Por outro lado, talvez deficiência nossa, não se vê motivo plausível para que transitando o processo directamente da fase de inquérito para a fase de julgamento, o juiz, por ocasião do artigo 311º do CPP, detectando um dos vícios previstos nas alíneas a), b) ou c) do n.º 3 do citado preceito – equivalentes às que configuram as nulidades contempladas nas alíneas a), b) e c) do nº 3 do artigo 283º do CPP – deva rejeitar, por manifestamente infundada, a acusação e constatado idêntico vício na fase de instrução a consequência a retirar não seja a de não pronúncia, não obstante por razões que não se prendem com o mérito.
Poder-se-á argumentar que além [artigo 311º, nºs 2 e 3 do CPP] a sindicância é de mérito, enquanto aqui [artigo 308º, n.º 3 do CPP] estamos no âmbito do saneamento do processo, o que constituindo, embora, uma realidade, ainda assim, no nosso modesto modo de ver, não justifica diferente solução.
Aceitando o risco, olhando globalmente o sistema, somos tentados a dizer que o efeito a retirar no âmbito do processo de uma acusação «nula», mormente pela ausência da narração dos factos, diverge consoante o «momento processual» em que a mesma for declarada.
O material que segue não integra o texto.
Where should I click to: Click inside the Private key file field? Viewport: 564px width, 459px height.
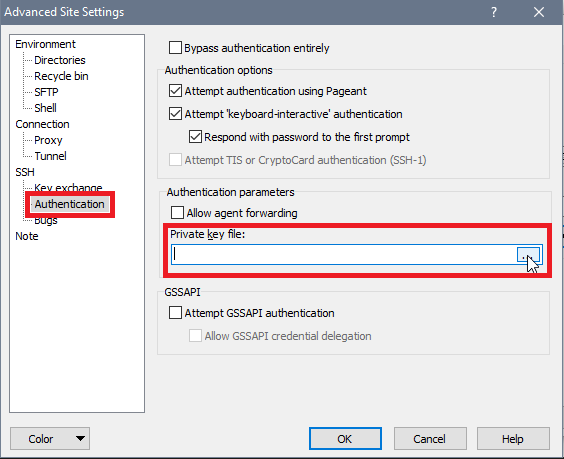344,255
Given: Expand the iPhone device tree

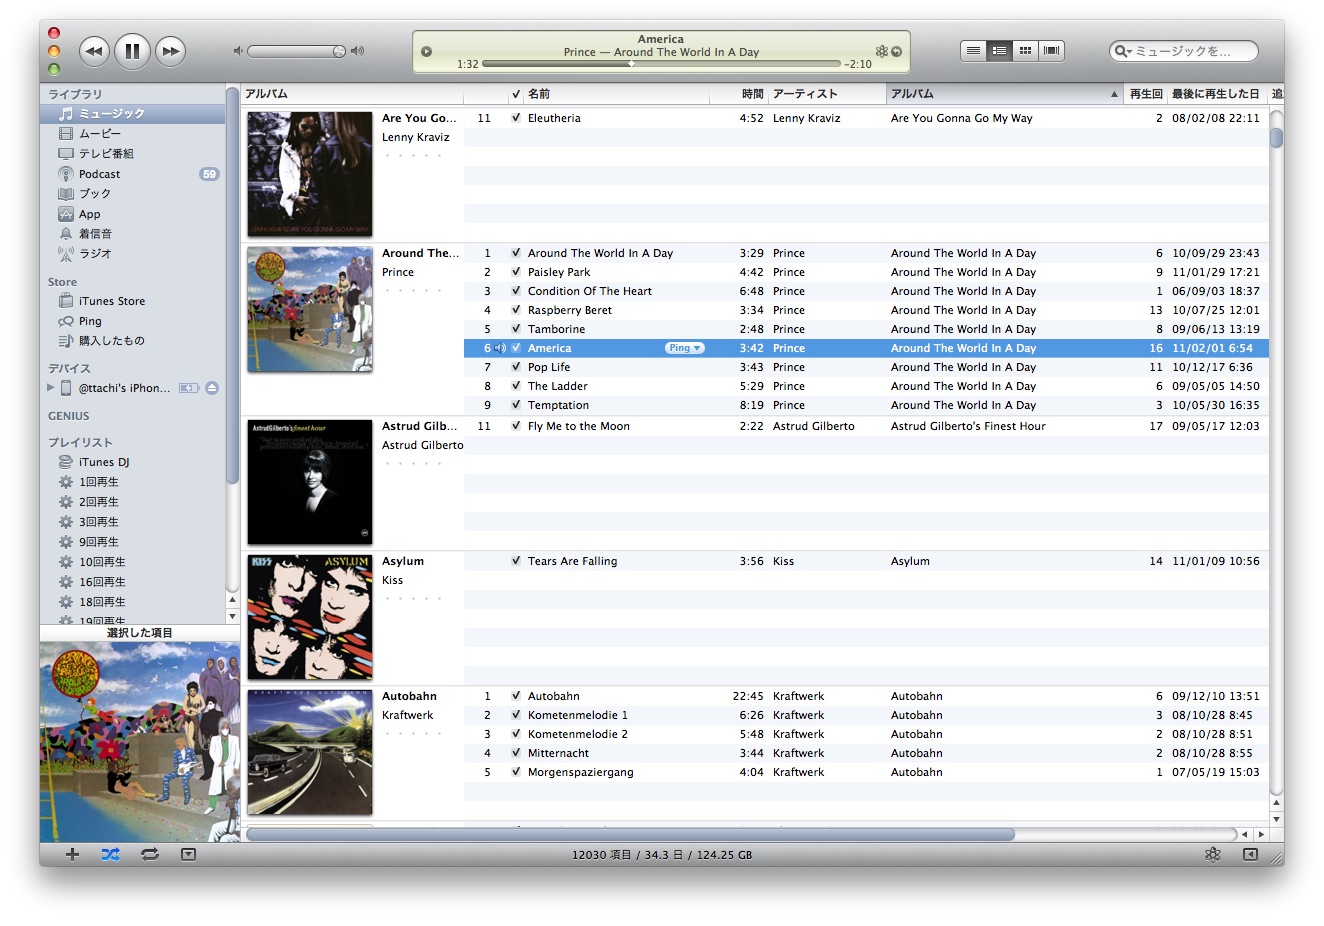Looking at the screenshot, I should click(51, 388).
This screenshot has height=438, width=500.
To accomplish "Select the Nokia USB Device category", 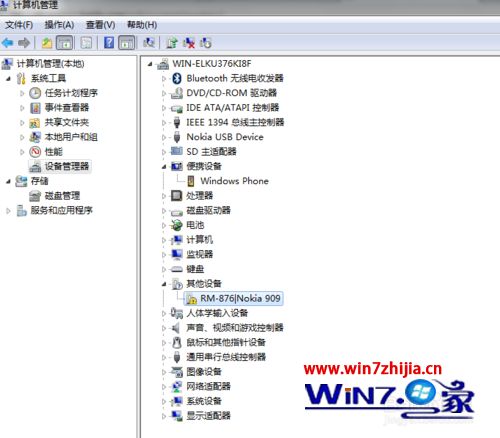I will click(x=225, y=137).
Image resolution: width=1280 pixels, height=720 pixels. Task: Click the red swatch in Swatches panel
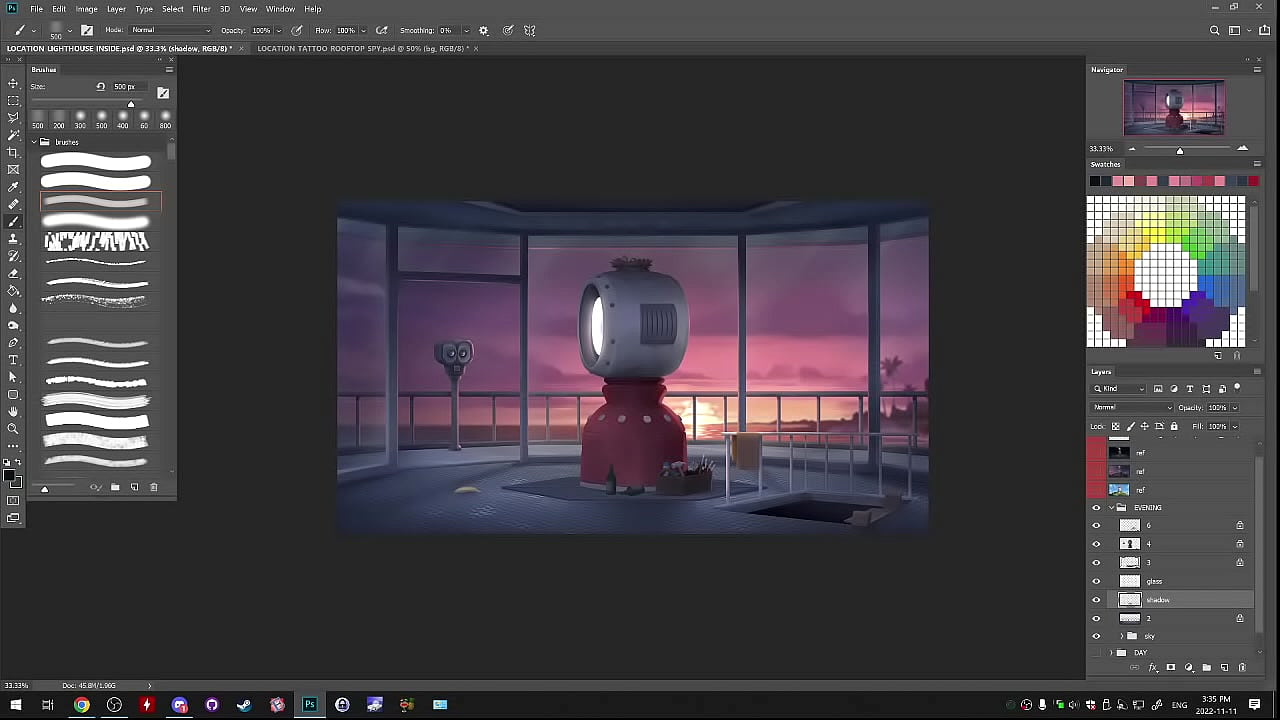click(x=1254, y=181)
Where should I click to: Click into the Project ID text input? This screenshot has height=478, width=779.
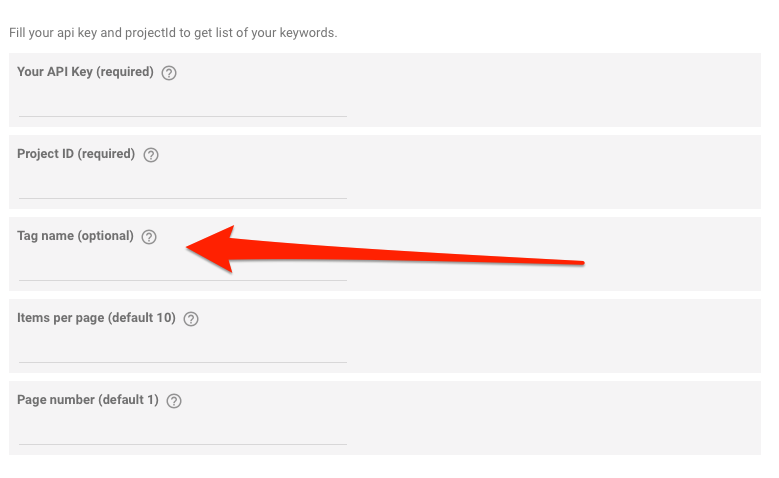[183, 187]
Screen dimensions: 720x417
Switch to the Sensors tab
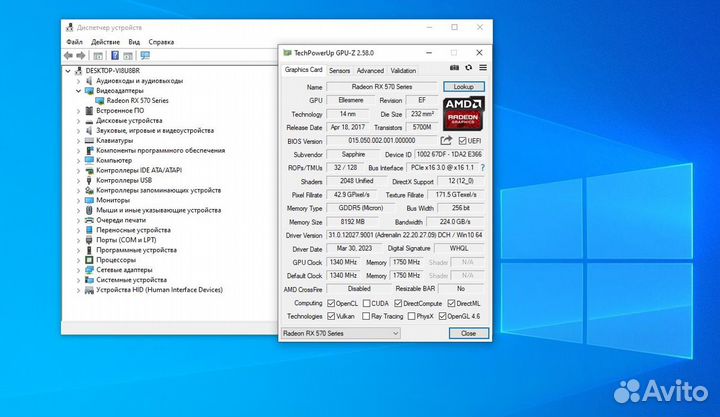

Assim, se for arguida perante o titular do inquérito e por este declarada ficará sujeita à disciplina do artigo 122º do CPP; se for reconhecida por ocasião do despacho a que alude o artigo 311º do CPP será objecto de rejeição por manifestamente infundada; se for declarada no âmbito da instrução, no seio da decisão instrutória, aquando do saneamento do processo [artigo 308º, nº 3 do CPP], determinará a não pronúncia e, sendo-o, em sede de julgamento – posto de que alteração substancial se trata, pois de contrário não se compreenderia a declaração de nulidade da acusação por ausência de narração dos factos [uma coisa é a nulidade da acusação outra, diferente, a deficiência da mesma] -, tratando-se de factos novos, não autonomizáveis, e não havendo acordo das «partes», não podendo aqueles ser considerados no âmbito do processo, a consequência será a absolvição do acusado.
Muito modestamente, é esta a solução que melhor nos parece compatibilizar-se com os princípios estruturantes do processo penal, com o sistema no seu todo, com a «paridade processual», isto é com a necessidade de garantir «igualdade de tratamento» a situações idênticas.

III. Decisão

Termos em que, acordam os Juízes na 5.ª Secção Criminal do Tribunal da Relação de Coimbra em conceder provimento ao recurso, revogando o despacho recorrido na parte em que determinou a «remessa dos autos ao Ministério Público», o qual deverá ser substituído por outro que conclua pela não pronúncia dos arguidos, com o consequente arquivamento dos autos.